The Man, the Wells, and the Flowers: A Doubling Donation Riddle

 

Problem Statement

A man cuts some flowers from a tree.

• He dips the flowers into the first well, and the flowers double. He donates a fixed number of flowers at the first temple.

• He dips the remaining flowers into the second well, and again the flowers double. He donates the same number of flowers at the second temple.

• He dips the remaining flowers into the third well, and once more the flowers double. He donates the same number of flowers at the third temple.

After the third temple, he has no flowers left.

Question: How many flowers did he originally cut from the tree?

🧮 Step‑by‑Step Solution

Let the initial number of flowers = $x$. Let the fixed donation at each temple = $d$.

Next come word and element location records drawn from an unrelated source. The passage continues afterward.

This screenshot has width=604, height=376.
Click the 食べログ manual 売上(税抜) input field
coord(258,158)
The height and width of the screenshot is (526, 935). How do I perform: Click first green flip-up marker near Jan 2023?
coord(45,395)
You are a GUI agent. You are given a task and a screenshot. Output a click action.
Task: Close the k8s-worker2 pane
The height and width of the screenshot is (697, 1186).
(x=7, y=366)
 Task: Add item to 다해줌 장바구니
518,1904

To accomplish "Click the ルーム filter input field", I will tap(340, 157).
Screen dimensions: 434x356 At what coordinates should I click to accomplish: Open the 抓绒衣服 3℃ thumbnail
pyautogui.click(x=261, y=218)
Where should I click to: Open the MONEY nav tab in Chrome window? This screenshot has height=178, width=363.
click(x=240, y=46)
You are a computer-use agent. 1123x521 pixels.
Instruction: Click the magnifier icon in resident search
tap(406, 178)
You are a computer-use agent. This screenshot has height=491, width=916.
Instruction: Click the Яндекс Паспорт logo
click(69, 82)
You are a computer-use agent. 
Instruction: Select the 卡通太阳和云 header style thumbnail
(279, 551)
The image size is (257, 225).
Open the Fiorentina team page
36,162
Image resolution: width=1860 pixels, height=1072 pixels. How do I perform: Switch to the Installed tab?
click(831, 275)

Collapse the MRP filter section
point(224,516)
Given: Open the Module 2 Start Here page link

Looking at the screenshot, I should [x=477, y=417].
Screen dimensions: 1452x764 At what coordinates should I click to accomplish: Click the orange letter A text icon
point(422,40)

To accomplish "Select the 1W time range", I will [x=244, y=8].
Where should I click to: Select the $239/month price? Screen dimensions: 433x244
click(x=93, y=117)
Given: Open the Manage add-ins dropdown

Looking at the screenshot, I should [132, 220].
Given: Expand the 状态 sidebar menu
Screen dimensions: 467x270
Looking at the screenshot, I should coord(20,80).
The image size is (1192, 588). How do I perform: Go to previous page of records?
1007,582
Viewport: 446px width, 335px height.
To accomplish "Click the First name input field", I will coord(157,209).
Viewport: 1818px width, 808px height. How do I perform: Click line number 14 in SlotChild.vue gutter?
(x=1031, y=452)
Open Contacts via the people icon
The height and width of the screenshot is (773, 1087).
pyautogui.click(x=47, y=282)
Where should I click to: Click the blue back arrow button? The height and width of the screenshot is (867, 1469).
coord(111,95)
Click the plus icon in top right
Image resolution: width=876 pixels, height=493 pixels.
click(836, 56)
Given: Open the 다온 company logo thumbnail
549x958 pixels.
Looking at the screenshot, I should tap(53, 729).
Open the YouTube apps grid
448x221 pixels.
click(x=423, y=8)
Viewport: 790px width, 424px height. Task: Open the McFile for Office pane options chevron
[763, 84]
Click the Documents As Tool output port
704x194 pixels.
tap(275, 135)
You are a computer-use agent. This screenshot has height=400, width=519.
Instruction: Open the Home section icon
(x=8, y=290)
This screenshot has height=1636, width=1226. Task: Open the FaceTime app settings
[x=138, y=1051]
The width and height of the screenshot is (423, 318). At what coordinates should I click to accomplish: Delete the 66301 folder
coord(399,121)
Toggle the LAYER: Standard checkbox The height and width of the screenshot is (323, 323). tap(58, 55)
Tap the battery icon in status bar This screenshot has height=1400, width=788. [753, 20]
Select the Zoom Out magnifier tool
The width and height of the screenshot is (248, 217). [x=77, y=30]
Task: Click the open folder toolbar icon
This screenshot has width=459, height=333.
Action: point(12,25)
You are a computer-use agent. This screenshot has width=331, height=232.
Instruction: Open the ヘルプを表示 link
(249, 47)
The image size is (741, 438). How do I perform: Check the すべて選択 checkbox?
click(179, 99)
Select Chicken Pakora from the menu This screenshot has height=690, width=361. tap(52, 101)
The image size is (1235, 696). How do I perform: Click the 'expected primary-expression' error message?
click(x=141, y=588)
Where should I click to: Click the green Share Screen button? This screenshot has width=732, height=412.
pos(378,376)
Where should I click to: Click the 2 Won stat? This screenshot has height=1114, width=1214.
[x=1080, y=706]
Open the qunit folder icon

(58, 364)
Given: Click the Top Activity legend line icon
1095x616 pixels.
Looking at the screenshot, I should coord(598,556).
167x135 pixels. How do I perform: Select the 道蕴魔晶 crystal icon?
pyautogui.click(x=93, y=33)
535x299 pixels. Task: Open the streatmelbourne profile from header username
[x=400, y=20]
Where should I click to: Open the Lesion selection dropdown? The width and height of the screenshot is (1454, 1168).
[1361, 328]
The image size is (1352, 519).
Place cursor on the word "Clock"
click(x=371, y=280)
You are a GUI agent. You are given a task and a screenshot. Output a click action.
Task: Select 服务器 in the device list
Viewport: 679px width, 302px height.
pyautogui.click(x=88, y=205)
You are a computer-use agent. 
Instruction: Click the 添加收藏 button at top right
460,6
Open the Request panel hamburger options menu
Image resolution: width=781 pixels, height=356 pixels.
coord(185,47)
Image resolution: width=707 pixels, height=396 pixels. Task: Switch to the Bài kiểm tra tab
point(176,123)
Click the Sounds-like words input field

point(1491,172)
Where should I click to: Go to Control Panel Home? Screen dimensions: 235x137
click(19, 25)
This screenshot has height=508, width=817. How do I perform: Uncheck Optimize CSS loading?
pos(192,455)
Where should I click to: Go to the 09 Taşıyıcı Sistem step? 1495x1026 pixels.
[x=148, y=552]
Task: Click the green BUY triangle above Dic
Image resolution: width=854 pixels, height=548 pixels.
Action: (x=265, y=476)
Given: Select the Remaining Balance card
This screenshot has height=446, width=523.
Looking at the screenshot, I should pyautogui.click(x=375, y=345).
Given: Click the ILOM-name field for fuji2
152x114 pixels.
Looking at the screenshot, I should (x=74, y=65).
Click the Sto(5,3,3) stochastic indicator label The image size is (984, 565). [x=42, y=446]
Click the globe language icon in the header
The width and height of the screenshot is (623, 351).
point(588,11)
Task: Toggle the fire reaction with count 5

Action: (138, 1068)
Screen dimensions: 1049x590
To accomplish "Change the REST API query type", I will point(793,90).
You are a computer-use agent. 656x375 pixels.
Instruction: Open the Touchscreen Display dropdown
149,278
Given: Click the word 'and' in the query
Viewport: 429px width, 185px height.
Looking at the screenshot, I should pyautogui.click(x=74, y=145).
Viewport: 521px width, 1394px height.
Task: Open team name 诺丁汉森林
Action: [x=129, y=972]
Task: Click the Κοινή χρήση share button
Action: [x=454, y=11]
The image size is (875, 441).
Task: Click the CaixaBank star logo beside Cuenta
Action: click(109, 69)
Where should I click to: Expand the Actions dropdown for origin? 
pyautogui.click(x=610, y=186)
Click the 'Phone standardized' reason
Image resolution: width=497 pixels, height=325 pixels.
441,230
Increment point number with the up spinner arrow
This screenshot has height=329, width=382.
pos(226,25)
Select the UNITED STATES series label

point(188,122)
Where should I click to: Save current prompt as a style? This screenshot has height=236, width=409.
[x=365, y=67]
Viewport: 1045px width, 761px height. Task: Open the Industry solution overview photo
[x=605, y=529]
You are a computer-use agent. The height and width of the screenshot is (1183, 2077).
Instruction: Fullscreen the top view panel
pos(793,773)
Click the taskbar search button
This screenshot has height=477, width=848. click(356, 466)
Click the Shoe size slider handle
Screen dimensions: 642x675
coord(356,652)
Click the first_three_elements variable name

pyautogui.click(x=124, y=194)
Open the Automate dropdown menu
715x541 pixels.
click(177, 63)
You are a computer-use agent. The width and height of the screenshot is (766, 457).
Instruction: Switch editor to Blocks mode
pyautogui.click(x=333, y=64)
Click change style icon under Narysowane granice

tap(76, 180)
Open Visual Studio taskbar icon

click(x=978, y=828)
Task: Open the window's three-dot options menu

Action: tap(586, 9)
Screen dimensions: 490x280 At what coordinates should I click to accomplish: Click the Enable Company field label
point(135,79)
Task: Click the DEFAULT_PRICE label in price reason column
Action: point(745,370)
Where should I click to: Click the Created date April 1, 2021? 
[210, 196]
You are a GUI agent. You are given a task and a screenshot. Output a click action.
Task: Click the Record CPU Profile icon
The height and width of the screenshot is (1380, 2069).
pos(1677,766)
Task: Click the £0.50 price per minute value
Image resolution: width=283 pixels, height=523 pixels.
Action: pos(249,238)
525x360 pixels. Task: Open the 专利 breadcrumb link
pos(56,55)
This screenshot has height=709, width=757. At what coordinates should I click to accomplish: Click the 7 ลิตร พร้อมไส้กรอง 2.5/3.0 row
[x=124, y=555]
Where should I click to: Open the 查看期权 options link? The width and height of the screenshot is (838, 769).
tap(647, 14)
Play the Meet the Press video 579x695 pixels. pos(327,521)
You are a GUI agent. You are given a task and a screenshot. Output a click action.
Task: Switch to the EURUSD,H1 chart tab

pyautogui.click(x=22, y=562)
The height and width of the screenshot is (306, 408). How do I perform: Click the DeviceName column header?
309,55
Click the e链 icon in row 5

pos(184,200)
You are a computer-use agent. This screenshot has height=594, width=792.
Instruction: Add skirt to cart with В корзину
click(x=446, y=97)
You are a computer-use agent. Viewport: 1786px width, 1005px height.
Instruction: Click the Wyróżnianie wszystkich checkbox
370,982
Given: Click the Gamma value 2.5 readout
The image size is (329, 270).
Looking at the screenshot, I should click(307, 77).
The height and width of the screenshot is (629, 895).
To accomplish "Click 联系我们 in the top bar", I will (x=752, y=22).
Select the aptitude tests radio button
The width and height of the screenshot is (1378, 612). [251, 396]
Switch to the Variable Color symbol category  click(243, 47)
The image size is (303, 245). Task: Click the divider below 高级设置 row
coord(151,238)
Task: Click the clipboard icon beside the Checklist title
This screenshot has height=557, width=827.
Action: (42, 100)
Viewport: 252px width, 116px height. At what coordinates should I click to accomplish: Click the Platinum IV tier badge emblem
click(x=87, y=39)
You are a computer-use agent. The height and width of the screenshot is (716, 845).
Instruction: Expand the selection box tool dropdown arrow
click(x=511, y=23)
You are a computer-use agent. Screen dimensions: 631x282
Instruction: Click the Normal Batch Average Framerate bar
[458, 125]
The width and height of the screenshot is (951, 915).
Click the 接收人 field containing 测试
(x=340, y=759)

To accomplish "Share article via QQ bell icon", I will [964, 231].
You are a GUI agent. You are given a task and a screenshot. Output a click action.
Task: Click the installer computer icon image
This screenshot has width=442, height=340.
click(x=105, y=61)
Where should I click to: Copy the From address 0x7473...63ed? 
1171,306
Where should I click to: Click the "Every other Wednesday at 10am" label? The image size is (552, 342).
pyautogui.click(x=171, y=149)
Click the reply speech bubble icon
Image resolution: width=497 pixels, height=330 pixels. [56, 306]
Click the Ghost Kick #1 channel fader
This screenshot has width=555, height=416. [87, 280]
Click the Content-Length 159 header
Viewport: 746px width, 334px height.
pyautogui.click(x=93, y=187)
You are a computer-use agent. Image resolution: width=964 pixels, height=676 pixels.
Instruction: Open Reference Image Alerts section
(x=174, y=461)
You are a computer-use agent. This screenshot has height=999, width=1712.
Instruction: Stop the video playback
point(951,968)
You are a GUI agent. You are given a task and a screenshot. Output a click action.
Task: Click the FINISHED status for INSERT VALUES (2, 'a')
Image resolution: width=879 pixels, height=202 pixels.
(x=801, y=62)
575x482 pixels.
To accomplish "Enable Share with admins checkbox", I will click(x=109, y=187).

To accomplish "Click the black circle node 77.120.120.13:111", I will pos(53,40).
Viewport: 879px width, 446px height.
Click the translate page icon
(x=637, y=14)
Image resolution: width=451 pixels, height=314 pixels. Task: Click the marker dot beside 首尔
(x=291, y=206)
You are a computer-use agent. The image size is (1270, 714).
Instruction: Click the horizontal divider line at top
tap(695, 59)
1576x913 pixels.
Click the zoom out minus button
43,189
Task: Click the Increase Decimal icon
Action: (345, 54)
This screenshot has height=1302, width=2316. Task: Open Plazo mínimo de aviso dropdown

At the First Well + Temple

• Flowers double → $2x$.

• He donates $d$.

• Remaining = $2x-d$.

At the Second Well + Temple

• Flowers double → $2(2x-d)=4x-2d$.

• He donates $d$.

• Remaining = $4x-3d$.

At the Third Well + Temple

• Flowers double → $2(4x-3d)=8x-6d$.

• He donates $d$.

• Remaining = $8x-7d$.

Condition: After third temple, remaining = 0.

$$8x-7d=0$$

$$8x=7d$$

$$x=\frac{7d}{8}$$

✅ Final Answer

The man originally had $\frac{7}{8}$ of the flowers he donated each time.

For example:

• If he donates 8 flowers each time ($d=8$), then initial flowers = $7$.

• If he donates 16 flowers each time ($d=16$), then initial flowers = $14$.